Reviews of Recent Independent, Foreign, & Documentary Films in Theaters and DVD/Home Video
![]()
CHILDREN OF INVENTION Children of Invention can easily have turned into another painfully sincere independent film—the kind that sees the depressing realities of daily life as a fast train to artistic credibility. The same premise, possibly even the same script, may have flopped in less delicate hands. But here, director Tze Chun has made an honest and effective cookie-cutter indie. He tells the tale of Elaine Cheng (Cindy Cheung), an immigrant Chinese mother scraping by and raising her two small kids after a recent divorce. We meet Elaine on the heels of the failure of her latest money-making venture, a vitamin marketing scheme. Despite forfeiting her investment, she dives back into the classifieds looking for another marketing position as if it were the holy grail of the American dream. Elaine also works in real estate and, in fact, spends every waking moment consumed by her jobs. After losing their house in a working-class Boston suburb to foreclosure, the Chengs stealthily move into a condominium still under development—living like mice between its sterile walls. Elaine, led by desperation and frenzied ambition, finally becomes involved in a new network marketing “opportunity,” which quickly crashes around her. Meanwhile, her children, Raymond (Michael Chen) and Tina (Crystal Chiu), wait alone at home, wait in cars, and long for “family days” when their mother takes them to the mall. The little kids are the pivot point of the film. We watch them try to make sense of their reticent mother’s struggles.

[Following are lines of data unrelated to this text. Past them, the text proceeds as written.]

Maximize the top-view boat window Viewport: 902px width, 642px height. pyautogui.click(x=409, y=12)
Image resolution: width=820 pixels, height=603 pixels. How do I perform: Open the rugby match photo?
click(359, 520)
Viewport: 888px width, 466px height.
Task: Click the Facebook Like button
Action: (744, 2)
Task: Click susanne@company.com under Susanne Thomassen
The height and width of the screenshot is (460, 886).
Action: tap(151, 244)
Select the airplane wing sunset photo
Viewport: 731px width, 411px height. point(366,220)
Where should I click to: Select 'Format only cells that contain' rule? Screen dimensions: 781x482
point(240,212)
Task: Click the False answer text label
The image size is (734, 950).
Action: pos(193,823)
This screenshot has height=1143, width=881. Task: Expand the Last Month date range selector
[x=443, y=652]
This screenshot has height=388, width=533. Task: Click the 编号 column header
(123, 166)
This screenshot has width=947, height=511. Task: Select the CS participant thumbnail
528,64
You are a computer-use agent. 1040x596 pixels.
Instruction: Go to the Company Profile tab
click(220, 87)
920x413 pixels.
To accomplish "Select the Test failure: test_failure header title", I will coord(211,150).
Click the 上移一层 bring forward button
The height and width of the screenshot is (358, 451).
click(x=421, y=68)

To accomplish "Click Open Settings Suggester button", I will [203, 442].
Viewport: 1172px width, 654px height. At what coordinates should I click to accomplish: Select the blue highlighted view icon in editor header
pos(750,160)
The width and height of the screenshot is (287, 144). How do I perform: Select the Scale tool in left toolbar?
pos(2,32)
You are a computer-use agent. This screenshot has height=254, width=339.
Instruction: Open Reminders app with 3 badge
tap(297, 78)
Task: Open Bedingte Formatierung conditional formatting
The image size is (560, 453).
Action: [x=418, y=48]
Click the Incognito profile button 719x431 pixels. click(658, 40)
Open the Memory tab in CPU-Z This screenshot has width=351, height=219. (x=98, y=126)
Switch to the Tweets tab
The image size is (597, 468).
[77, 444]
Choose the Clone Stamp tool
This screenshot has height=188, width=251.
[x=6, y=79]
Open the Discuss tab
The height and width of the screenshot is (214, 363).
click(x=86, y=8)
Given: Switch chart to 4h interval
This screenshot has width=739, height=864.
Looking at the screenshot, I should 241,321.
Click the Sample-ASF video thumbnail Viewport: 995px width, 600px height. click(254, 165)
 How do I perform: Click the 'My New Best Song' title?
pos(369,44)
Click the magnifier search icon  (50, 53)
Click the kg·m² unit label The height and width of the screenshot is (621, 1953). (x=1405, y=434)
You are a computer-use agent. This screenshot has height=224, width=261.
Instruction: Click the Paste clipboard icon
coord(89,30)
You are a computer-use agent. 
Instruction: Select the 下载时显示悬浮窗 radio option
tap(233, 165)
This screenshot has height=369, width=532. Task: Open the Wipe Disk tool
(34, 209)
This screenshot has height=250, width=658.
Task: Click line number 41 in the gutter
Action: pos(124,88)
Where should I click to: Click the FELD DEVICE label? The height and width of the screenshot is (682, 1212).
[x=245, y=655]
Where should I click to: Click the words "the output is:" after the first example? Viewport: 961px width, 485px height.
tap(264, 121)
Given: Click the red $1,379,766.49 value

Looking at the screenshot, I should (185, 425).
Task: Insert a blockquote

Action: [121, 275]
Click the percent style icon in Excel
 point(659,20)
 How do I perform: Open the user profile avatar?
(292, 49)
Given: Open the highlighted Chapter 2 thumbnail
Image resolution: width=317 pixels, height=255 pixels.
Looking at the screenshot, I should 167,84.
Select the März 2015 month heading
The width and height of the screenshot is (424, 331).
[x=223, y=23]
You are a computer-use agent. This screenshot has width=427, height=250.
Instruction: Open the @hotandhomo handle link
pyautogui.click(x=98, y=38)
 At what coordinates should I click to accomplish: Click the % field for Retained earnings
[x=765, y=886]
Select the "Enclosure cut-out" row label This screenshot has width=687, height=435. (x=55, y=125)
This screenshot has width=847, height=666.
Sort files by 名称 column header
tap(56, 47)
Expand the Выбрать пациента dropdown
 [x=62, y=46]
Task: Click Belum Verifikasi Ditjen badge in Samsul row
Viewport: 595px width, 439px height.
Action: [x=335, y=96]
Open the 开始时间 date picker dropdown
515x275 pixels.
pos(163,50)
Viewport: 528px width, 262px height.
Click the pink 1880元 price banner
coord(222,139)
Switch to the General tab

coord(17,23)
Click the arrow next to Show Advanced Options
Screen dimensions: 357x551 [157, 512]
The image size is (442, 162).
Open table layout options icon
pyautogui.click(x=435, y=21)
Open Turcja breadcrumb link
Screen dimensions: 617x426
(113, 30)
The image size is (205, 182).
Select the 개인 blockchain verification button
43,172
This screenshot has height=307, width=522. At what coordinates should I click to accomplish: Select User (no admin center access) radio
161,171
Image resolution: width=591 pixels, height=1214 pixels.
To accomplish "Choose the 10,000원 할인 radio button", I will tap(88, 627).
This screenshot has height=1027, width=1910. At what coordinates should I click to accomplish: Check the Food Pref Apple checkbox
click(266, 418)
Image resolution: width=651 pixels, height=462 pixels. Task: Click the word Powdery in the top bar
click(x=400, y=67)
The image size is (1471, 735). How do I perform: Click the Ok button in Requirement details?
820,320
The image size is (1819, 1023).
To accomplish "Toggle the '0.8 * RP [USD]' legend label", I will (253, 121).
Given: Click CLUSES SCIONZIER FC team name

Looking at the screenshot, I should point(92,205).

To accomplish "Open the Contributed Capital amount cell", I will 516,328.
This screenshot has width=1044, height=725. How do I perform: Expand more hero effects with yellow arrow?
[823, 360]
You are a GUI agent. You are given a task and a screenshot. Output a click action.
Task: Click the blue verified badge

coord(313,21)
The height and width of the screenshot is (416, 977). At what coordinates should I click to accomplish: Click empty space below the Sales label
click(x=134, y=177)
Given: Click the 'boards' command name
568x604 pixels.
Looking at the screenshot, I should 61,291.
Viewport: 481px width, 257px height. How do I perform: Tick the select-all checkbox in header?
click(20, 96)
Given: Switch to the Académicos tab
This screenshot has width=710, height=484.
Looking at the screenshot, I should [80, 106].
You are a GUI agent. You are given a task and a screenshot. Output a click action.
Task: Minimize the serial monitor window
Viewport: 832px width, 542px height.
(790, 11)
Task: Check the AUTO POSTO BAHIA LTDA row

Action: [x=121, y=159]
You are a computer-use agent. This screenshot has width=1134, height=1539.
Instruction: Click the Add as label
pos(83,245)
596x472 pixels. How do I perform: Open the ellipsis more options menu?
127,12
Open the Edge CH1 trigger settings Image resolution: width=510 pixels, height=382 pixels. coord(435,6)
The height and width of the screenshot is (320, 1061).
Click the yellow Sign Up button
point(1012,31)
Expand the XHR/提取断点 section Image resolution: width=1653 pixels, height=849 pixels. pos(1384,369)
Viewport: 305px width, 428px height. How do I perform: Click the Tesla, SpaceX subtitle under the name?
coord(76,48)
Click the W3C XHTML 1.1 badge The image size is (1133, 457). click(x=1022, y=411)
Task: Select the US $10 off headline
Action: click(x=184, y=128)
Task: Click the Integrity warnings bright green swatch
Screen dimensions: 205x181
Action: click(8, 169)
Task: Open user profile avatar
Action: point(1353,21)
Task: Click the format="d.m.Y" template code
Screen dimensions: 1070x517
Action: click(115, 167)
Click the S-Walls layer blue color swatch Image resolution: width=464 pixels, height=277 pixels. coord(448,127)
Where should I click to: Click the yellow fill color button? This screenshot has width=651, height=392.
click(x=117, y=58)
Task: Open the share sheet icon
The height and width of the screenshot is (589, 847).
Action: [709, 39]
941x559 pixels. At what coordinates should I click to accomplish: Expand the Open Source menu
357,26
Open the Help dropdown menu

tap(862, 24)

Raymond, the older of the two, comforts and distorts the truth for his little sister while he himself comes to terms with their family’s situation. If not for the dead-on casting of these two roles, the film would certainly not work. Both children do a stellar job, but the standout is little Tina, whose manner is marvellously charming and unselfconscious.
Children of Invention
is textured by the drab realities of a certain style of American life.
The depressing feel of an empty office on a Saturday afternoon, the
unsavoury pleasantries of forced social interactions, the sea of dusty
plastic in a 99-cent store, even the hum of an overhead plane takes on a
joy-draining quality in the sharp realism of the film. Luckily, the
remarkable children serve as an emotional antidote, and the viewer
leaves somehow more inspired than dejected.